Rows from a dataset
----
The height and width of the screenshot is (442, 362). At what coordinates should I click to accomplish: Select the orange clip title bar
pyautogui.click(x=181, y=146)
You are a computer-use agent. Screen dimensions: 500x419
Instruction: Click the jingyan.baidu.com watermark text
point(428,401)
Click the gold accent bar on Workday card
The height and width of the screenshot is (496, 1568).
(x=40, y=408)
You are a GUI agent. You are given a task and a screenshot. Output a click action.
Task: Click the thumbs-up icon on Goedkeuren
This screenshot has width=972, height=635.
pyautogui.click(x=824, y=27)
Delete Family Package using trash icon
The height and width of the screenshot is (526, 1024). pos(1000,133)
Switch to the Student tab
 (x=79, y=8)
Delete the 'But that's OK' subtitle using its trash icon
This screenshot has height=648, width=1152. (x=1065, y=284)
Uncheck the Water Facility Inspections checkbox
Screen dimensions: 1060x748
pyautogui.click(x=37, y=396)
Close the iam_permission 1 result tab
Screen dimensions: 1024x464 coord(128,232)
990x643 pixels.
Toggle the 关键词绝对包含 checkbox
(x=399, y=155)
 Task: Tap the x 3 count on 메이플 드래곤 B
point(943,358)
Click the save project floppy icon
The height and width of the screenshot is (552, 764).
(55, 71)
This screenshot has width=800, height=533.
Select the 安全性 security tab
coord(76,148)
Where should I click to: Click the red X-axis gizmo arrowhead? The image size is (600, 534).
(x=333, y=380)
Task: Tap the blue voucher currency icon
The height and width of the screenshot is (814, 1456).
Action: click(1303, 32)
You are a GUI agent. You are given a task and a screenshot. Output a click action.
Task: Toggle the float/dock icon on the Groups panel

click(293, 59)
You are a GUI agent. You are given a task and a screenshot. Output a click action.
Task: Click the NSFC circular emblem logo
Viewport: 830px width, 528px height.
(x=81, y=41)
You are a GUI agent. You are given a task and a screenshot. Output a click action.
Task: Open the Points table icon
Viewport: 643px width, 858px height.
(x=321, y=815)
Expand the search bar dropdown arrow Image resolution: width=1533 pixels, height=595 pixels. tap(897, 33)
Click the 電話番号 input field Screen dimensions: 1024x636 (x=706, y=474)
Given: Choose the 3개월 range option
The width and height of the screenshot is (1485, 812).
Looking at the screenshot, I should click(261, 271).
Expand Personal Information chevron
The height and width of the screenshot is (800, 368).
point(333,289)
----
Goal:
Rewrite the rows starting at the line that contains "Close the iam_permission 1 result tab" and ending at the line that contains "(x=81, y=41)", replacing "GUI agent" with "interface agent" and changing nothing else.

Complete output:
Close the iam_permission 1 result tab
Screen dimensions: 1024x464 coord(128,232)
990x643 pixels.
Toggle the 关键词绝对包含 checkbox
(x=399, y=155)
 Task: Tap the x 3 count on 메이플 드래곤 B
point(943,358)
Click the save project floppy icon
The height and width of the screenshot is (552, 764).
(55, 71)
This screenshot has width=800, height=533.
Select the 安全性 security tab
coord(76,148)
Where should I click to: Click the red X-axis gizmo arrowhead? The image size is (600, 534).
(x=333, y=380)
Task: Tap the blue voucher currency icon
The height and width of the screenshot is (814, 1456).
Action: click(1303, 32)
You are a interface agent. You are given a task and a screenshot. Output a click action.
Task: Toggle the float/dock icon on the Groups panel

click(293, 59)
You are a interface agent. You are given a task and a screenshot. Output a click action.
Task: Click the NSFC circular emblem logo
Viewport: 830px width, 528px height.
(x=81, y=41)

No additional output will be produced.